How does a felony charge move forward?
In Virginia a felony starts in General District Court with a preliminary hearing, where a judge decides whether there is sufficient cause to certify the case to the grand jury. The grand jury then decides whether to indict. After indictment the case moves to Circuit Court for arraignment and trial. The Commonwealth's Attorney can also skip the district court and seek a direct indictment, taking the case straight to the grand jury without a preliminary hearing.
What is a preliminary hearing?
A preliminary hearing is an early hearing in General District Court, before a judge and with no jury, where the Commonwealth must show sufficient cause to believe a crime was committed and that this person did it. The defense can cross examine witnesses, but the judge does not decide guilt. If sufficient cause is found the case is certified to the grand jury. A person can waive this hearing. Even if the case is dismissed here, the Commonwealth can still seek a direct indictment.
Does a jury have to agree fully to convict?
Yes. In Virginia a felony verdict must be unanimous, meaning every juror has to agree. Felony trials take place in Circuit Court. If the jurors cannot all agree, the result is a hung jury, which usually means the case can be tried again rather than ending in a conviction. Note that in Virginia either side can request a jury trial, so the defendant does not always control whether the case is tried to a jury or a judge.

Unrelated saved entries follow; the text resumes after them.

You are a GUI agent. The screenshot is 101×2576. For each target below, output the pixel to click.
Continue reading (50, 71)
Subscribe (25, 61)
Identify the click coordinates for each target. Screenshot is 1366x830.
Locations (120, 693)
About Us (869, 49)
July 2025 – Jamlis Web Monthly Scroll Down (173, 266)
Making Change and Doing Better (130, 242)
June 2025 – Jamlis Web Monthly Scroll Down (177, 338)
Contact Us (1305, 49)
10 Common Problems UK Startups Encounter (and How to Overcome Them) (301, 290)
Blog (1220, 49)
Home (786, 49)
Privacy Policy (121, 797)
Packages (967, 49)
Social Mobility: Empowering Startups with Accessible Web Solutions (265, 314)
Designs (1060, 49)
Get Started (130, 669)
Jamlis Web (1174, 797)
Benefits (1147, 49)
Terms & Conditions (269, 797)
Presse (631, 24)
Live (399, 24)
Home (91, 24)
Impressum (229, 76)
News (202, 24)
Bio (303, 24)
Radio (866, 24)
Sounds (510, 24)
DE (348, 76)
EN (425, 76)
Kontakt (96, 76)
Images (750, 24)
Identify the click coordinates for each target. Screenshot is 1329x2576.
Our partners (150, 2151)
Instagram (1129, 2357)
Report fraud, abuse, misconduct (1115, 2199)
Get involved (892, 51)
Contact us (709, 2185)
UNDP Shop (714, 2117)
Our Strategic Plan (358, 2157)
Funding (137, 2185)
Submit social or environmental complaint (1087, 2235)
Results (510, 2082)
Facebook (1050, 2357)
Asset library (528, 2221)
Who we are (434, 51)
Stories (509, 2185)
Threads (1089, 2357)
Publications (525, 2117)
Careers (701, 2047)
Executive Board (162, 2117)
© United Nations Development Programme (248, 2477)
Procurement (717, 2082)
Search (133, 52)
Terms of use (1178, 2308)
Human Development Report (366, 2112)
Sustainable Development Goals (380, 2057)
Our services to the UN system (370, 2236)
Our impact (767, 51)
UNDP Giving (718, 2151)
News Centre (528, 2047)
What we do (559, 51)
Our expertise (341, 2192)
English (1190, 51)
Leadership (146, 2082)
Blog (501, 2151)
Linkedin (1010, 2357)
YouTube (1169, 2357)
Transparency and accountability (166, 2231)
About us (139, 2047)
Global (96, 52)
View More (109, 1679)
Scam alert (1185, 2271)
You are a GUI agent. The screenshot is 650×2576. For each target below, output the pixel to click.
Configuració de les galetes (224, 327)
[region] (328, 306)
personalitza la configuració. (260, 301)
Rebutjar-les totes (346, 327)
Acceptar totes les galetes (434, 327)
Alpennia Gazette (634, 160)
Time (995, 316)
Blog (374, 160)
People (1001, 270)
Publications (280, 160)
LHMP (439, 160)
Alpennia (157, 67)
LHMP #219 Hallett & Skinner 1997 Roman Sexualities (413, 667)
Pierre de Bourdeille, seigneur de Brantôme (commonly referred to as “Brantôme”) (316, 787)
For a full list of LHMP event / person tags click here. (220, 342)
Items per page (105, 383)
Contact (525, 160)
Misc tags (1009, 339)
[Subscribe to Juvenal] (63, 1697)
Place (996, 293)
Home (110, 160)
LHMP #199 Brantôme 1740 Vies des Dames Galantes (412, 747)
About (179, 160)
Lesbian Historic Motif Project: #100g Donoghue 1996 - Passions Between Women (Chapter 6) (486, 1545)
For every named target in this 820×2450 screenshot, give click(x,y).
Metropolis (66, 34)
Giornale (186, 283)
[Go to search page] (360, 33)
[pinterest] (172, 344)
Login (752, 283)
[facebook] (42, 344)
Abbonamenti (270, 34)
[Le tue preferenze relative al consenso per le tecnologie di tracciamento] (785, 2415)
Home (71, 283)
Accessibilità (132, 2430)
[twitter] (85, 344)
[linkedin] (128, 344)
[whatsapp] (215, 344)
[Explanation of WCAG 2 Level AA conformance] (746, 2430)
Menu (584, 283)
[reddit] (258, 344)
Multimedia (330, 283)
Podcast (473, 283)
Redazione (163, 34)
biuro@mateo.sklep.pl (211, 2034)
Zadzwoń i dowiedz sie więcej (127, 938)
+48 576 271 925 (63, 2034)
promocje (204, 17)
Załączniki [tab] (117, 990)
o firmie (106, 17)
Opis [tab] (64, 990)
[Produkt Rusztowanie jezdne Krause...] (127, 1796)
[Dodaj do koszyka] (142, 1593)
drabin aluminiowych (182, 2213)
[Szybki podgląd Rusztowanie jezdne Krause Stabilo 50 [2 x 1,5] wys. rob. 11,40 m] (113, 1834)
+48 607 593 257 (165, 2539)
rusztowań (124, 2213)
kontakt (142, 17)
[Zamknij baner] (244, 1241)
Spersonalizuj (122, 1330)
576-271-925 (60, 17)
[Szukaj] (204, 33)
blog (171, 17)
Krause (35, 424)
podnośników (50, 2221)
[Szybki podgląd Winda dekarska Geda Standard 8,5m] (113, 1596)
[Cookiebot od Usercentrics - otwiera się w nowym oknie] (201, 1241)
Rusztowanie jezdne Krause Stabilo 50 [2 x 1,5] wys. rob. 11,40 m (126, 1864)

What are Virginia's sentencing guidelines?
Virginia uses sentencing guidelines, which are worksheets that calculate a recommended sentence range based on the offense and the person's prior record. The guidelines are advisory rather than binding, but judges follow them in most cases and must explain any departure. Because the guidelines do a great deal of the work in predicting the outcome, understanding where a charge and a record fall in the guidelines is one of the most practical things a lawyer can do early in a case.
Does Virginia have parole?
Virginia abolished discretionary parole in 1995 for most offenders, which means that most people convicted of a felony today must serve a very large portion of the sentence the judge imposes, with sentence credits limited. The parole board still exists but its role is now limited to offenders sentenced before the 1995 change and to certain conditional release programs. The practical effect is that the sentence pronounced is much closer to the time actually served than in states with active parole.
Does Virginia have the death penalty?
No. Virginia abolished capital punishment in 2021, becoming the first state in the former Confederacy to do so. The last execution was in 2017. The former capital offenses are now classified as aggravated murder, punishable by life in prison without the possibility of parole. No charge in Virginia today can result in a death sentence.